Start of Source document

Photography as a Way of Life
by Mark Chmiel
for Oliver, Cami, and Julie
Sebastião Salgado, From my Land to the Planet
I first heard the name of Sebastião Salgado from Mev in the early 1990s. She esteemed him more than any other living photographer, as he embodied a secular “preferential option for the poor.” Mev wished to make a similar option, precisely as a photo-journalist and theology student. The Struggle is One, her book about the liberationist church in Brazil (Salgado’s homeland), was one expression of her commitment.
Given your interest in and commitment to photography, I wanted to share a bit with you from Salgado’s recent autobiography, From my Land to the Planet. The book was put together by Isabelle Francq, who interviewed Salgado during a very busy period of his life. The book necessarily goes into much greater detail than what is suggested in Mev’s interview with him from 1993, which is one of the “Seeing the World” chapters in The Book of Mev. I think you will find a lot in this book that stimulates your imagination and photographic praxis.
Salgado and his girlfriend Lelia became politically involved in the days of the Brazilian military dictatorship (her uncle was a founder of the Brazilian Communist Party). But as things heated up there, they choose to leave the country for France. Salgado was trained early on as an economist. But he grew to love the adventure of taking photographs much more than writing detailed reports on countries like Rwanda, Kenya and Uganda. The couple, eventually to marry, used their savings to invest in the best possible photographic equipment. He began to see this work less as being journalistically au courant and more as investing time to listen to people and community’s “long-term stories.”

End of Source document
Start of Supplied data

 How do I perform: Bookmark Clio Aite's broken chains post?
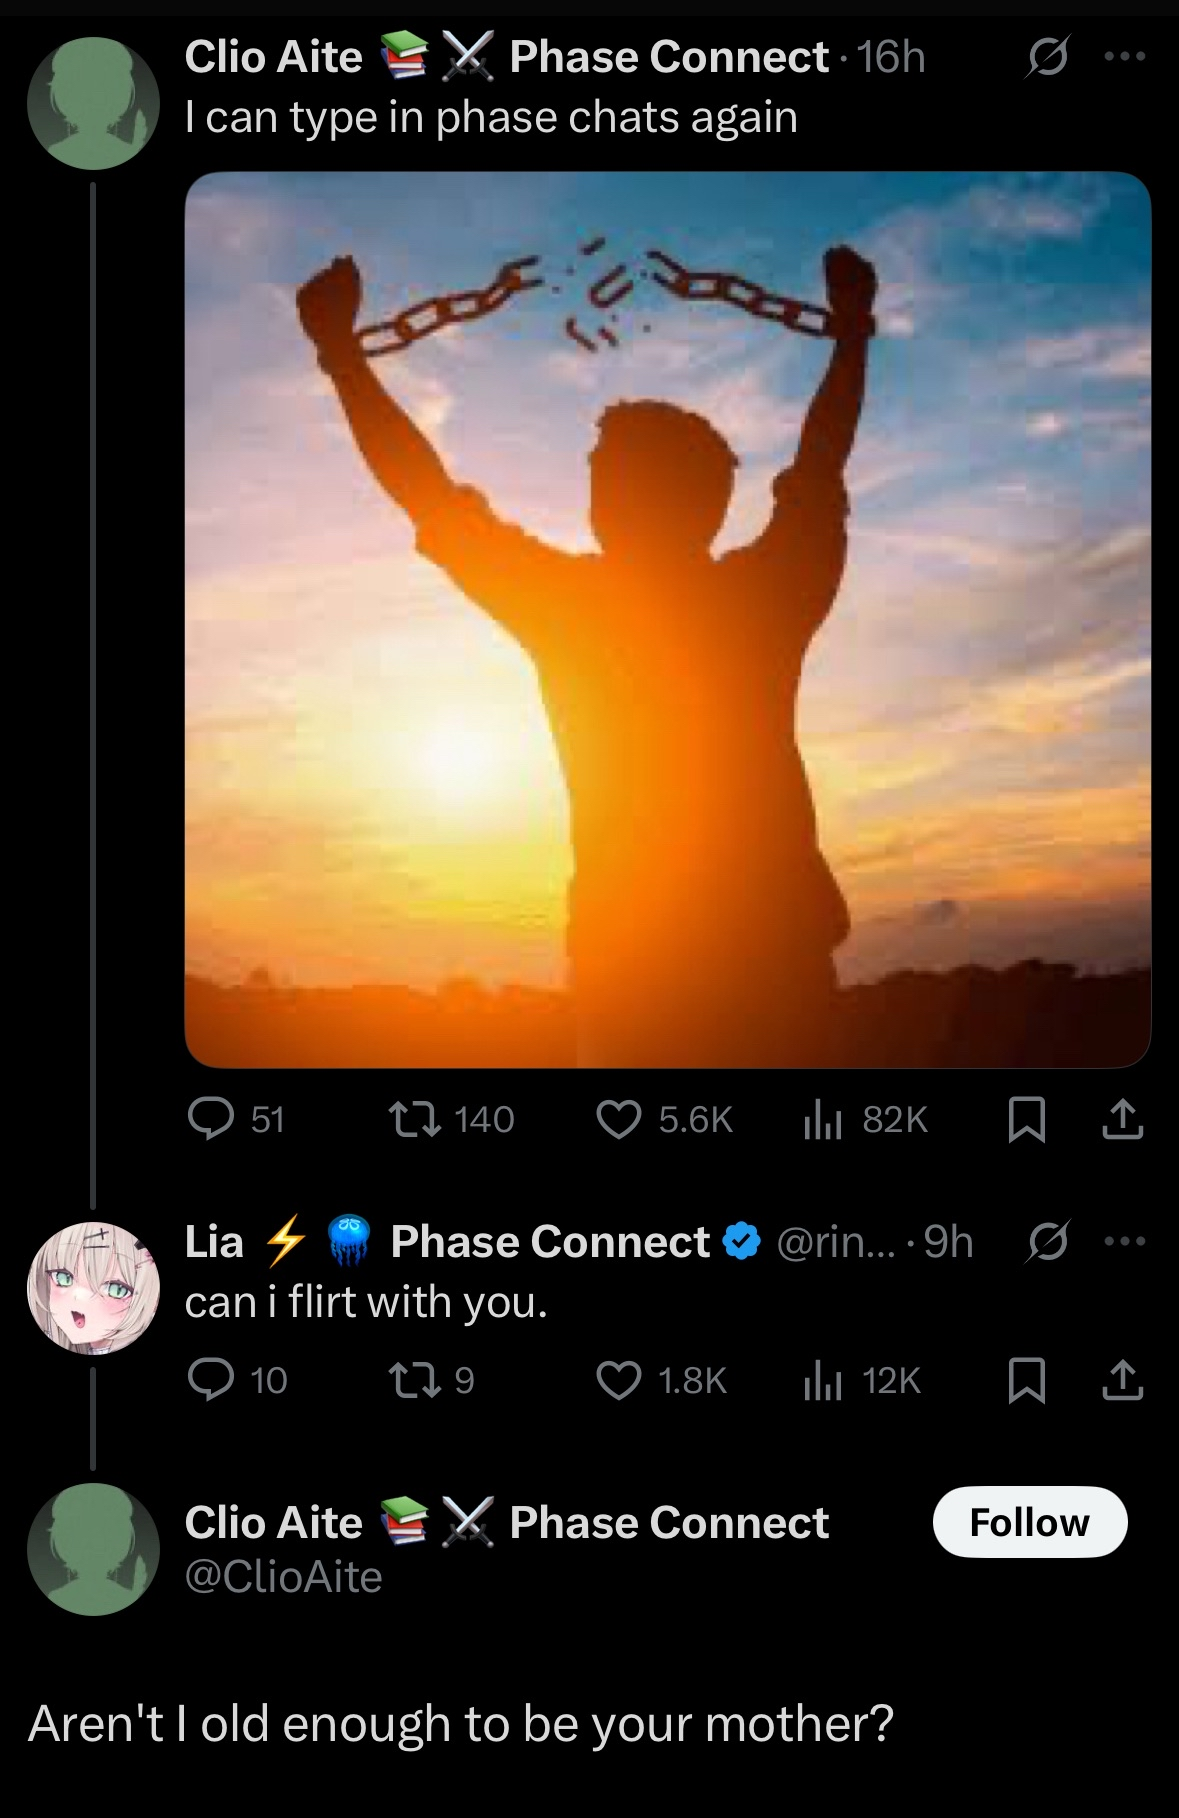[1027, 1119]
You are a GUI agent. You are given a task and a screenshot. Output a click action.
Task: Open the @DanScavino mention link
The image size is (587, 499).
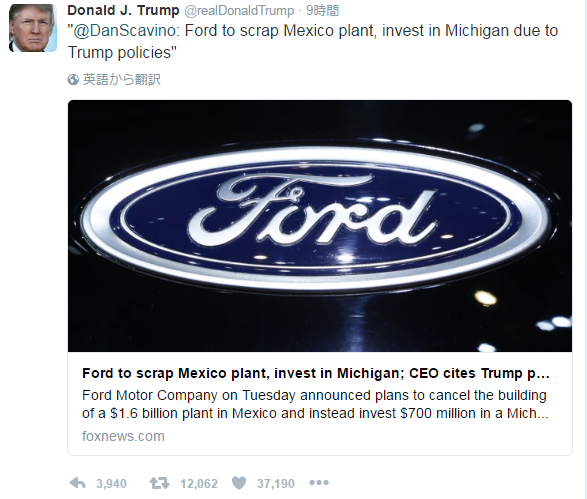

End of Supplied data

= What is required =
According to the essay on Sebastião Salgado, who put together his autobiography From my Land to the Planet? The lines come from a separate source unrelated to the essay on Sebastião Salgado.

= Exercise response =
Isabelle Francq put it together.